**Written request**
Continue the forum thread about craftsman versus artist from the point where it stops.

**Reading text**

# Craftsman vs. Artist, You be the judge



## soligen (May 12, 2011)

There is a recent thread on tis topic that I find very interesting. There are varying options, which I find healthy.

Some people (including me) express opinions about art being determined by others, and some say that a body of work is needed to see if someone is an artist. Others have mentioned creativity.

I personally feel that the subjective determiantion of art is something that can only be shared by example, as language breaks down. I th ink comeone can be considered an artist if a non-trivial percentage of people see their work as art.

So, out of curiosity, I'll use myself as a guinea pig. Do you consider my work art? 

Here is a link to the photo album I use to share my pens with friends and family. It contains pictures my some of my work - from the early rookie days up thrugh the second last pen I've made. Album is in roughly chronological sequence.

https://picasaweb.google.com/soligen2010


I'm not looking for this to be an ego boost poll. I want to honestly understand what other prople see as art. I'm happy being a craftsman, so give an honest assessment, and fee free to reply with your honest feedback in this thread. 

Every one of these pens is a one-of-a-kind, or the first of a basic design. I've never made more that 3 pens of the same basic design, and I typically only photo the first. 

Please discount the photography, especially the early pics.

Thanks


----------



## G1Pens (May 12, 2011)

I voted based on your pictures in your gallery. To me, the segmenting is a hint of art. Art to me is crativity....having your own design. It is more about colors. Shapes, design changes, kitless, modifications....those are all skills of a craftsman. The segmenting is also craftsman, but there is a hint of art because you have to come up with the design and the colors. It all overlaps at some point, but in your work I see much more of a craftsman....but then that is just my opinion and we all know about those.....


----------



## dow (May 12, 2011)

**Record excerpts**

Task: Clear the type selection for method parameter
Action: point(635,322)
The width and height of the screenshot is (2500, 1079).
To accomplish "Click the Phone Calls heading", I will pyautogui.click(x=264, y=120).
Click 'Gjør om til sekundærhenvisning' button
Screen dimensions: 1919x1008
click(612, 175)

**Exercise response**
Hmm... Dennis, this is a tough one.  You are definitely a skilled craftsman, and your execution is absolutely first rate.  I see elements of your designs that could be called artistic as well.  I guess that my hangup is with the stereotypical picture of the artist, alone, morose and starving for his art, that kind of turns me off to the "artist" moniker.  

I'd say that you're a skilled craftsman and a very gifted and insightful designer.

Maybe the term "artisan" would be better?  I like it better, anyway.  

Hope this helps.

Oh yeah, and I didn't vote.  Couldn't find anything in the list that really fit.


----------



## Andrew_K99 (May 12, 2011)

We are not artists IMO.  We are craftsman.

Artists start with a blank slate and turn nothing into something beautiful.  We start with beautiful natural or man made blanks and manufactured kits and turn this into a pen.  Furniture makers, Potters don't call themselves artists, how can we?

AK


----------



## Padre (May 12, 2011)

I would vote, but you don't have a line that says "Dennis is a craftsman artist."

I do not see one being exclusive of the other.   I have taken the liberty to use the Merriam-Webster dictionary definitions of craft and artist.  After reading these, I would say you are a pen craft artist.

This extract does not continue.